(Screenshot location data)
···

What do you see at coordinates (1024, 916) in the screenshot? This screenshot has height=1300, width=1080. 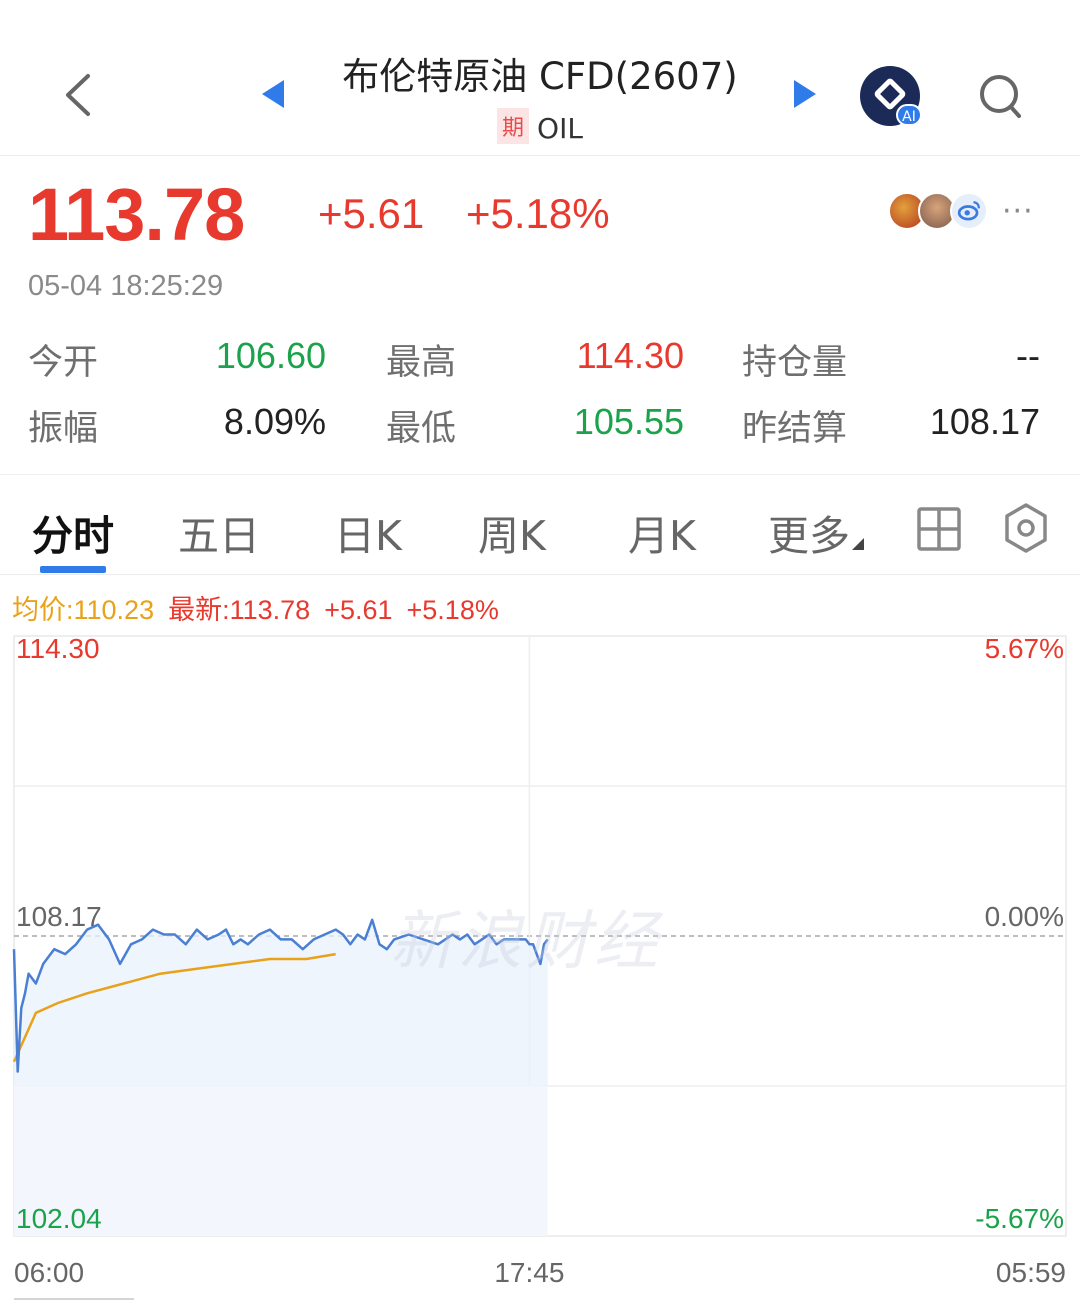 I see `y-axis-label-right: 0.00%` at bounding box center [1024, 916].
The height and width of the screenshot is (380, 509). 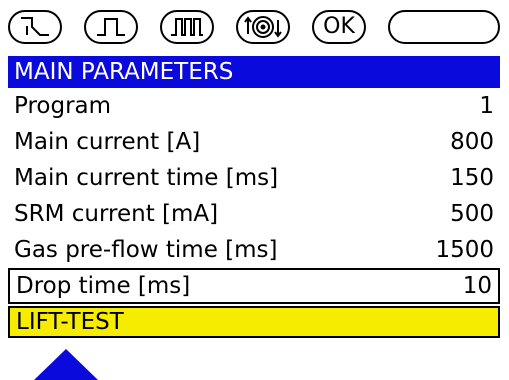 What do you see at coordinates (477, 286) in the screenshot?
I see `param-value: 10` at bounding box center [477, 286].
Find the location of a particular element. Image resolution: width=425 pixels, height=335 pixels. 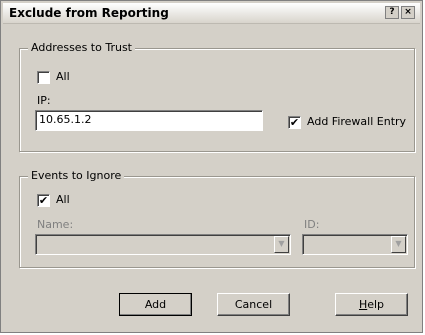

id-dropdown: ▼ is located at coordinates (355, 244).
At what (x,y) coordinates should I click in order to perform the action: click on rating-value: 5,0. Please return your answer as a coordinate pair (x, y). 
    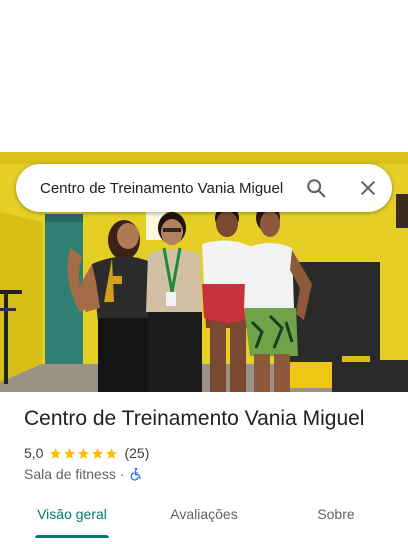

···

Your goal: Rewrite the data as a numbered list, from the line with "Find the location" through the end of the data, skipping blank lines. Leave the pictures out.

Task output:
1. Find the location of a particular element. Image resolution: width=425 pixels, height=335 pixels. 
2. id-dropdown: ▼ is located at coordinates (355, 244).
3. At what (x,y) coordinates should I click in order to perform the action: click on rating-value: 5,0. Please return your answer as a coordinate pair (x, y). 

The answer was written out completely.